For data privacy, Apache Ranger provides granular data access controls and the ability to mask data. It provides centralized security administration to manage all security-related tasks and fine-grained authorization to do a specific action and/or operation. With Apache Ranger, the authorization methods can be standardized for the underlying engine. The role-based access control and attribute-based access control is supported to help leverage existing RBAC solution implemented in the organization. Lastly, auditing capabilities help to see user access and administrative actions.
Figure 1: Apache Ranger on Qubole
For data integrity, ACID transactions help data engineers avoid lost updates, dirty reads, and stale reads and enforce app-specific integrity constraints. Data integrity is maintained in the data lake when concurrent users access the data lake to read and write data simultaneously. The ACID transaction helps with the right to be forgotten and the right to be erased by making sure that data in the data lake is current and if asked to be deleted, is deleted.
Figure 2: ACID Transactions with Qubole
Apache Ranger and ACID’s open-source roots make sure that they are deployment-proven and community strengthened. Using these open-source solutions as a built-in feature of Qubole data service makes them a part of everyday workflow instead of an afterthought point fix solution. Following are a few improvements that Qubole has made to Apache Ranger and ACID for their enterprise customers:
- Efficient updates, and deletes to data: Users can make inserts, updates, and deletes on transactional Hive Tables—defined over files in a data lake via Apache Hive—and query the same via Apache Spark or Presto. The traditional approach for such updates and deletions has been to overwrite the data at a partition level. This approach requires a rewrite of large amounts of data for even a few rows changed— and thus fails to scale efficiently. Qubole writes only to changed rows thus providing faster rewrites, updates, and deletes.
- Direct writes to the final location on cloud storage: Apache Hive writes data to temporary locations first and renames it to the final location in a final commit step. Renames are expensive operations in cloud storage systems like AWS’ S3. In order to reduce the performance impact due to this impedance mismatch, Qubole writes directly to the final location and avoids the expensive rename step.
- Atomic operations to rename directories on cloud storage: Directory renames being not atomic can make partial data visible in the destination directory when using the open-source version. As a result compactions (which perform a rename) are unsafe to run concurrently with a read operation. Qubole provides atomic operation using a commit marker in the destination directory for the waiting reader.

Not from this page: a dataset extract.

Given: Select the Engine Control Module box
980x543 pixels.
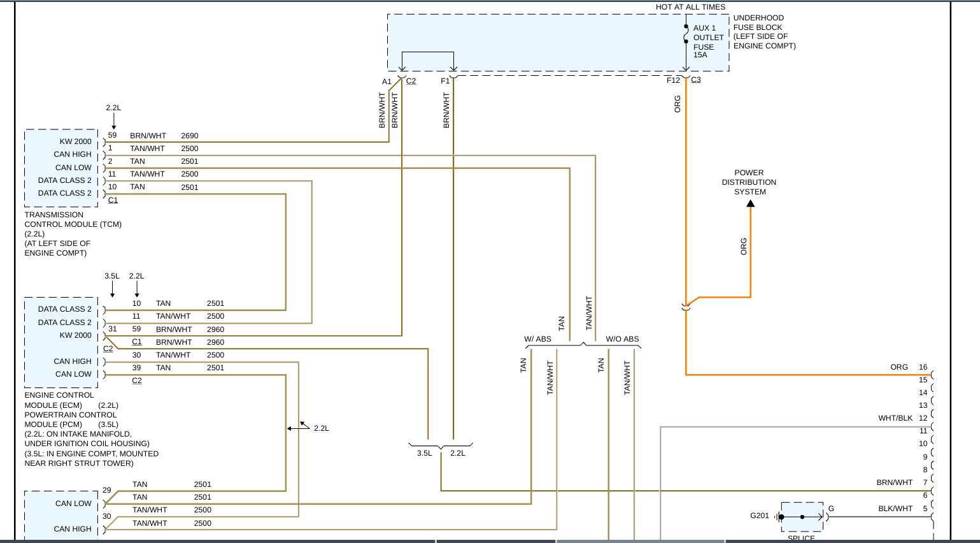Looking at the screenshot, I should pyautogui.click(x=61, y=342).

- Single UI/Solution for multiple engines: Qubole provides a single and same UI for using ACID or Apache Ranger across multiple engines. Organizations don’t need to learn specific ways to leverage Apache Ranger or ACID with Spark, Presto, or Hive. They don’t need to learn any specific configurations for each engine to implement separate access controls, do performance tune-ups, and delete/merge/update operations. By making Apache Spark and ACID part of Qubole Data Service, Qubole lets the organizations focus on building data pipelines, ad-hoc SQL queries, and ML workbenches at scale without performance impact.
- Use existing controls and infrastructure: Users using Apache Ranger or built-in ACID features currently have to use specific tools for each engine and build custom scripts for it. With Qubole’s RBAC integrations of Active Directory, LDAP, and SAML2.0, organizations can leverage their existing RBAC solutions to manage user access to the data lakes.
Qubole ACID and Apache Ranger address distinct requirements of granular data access control and granular delete/merge/update respectively. Qubole Data Services help organizations well govern data in their data lakes across multiple engines and future proof for newer regulations while dealing with the massive volume and velocity of data.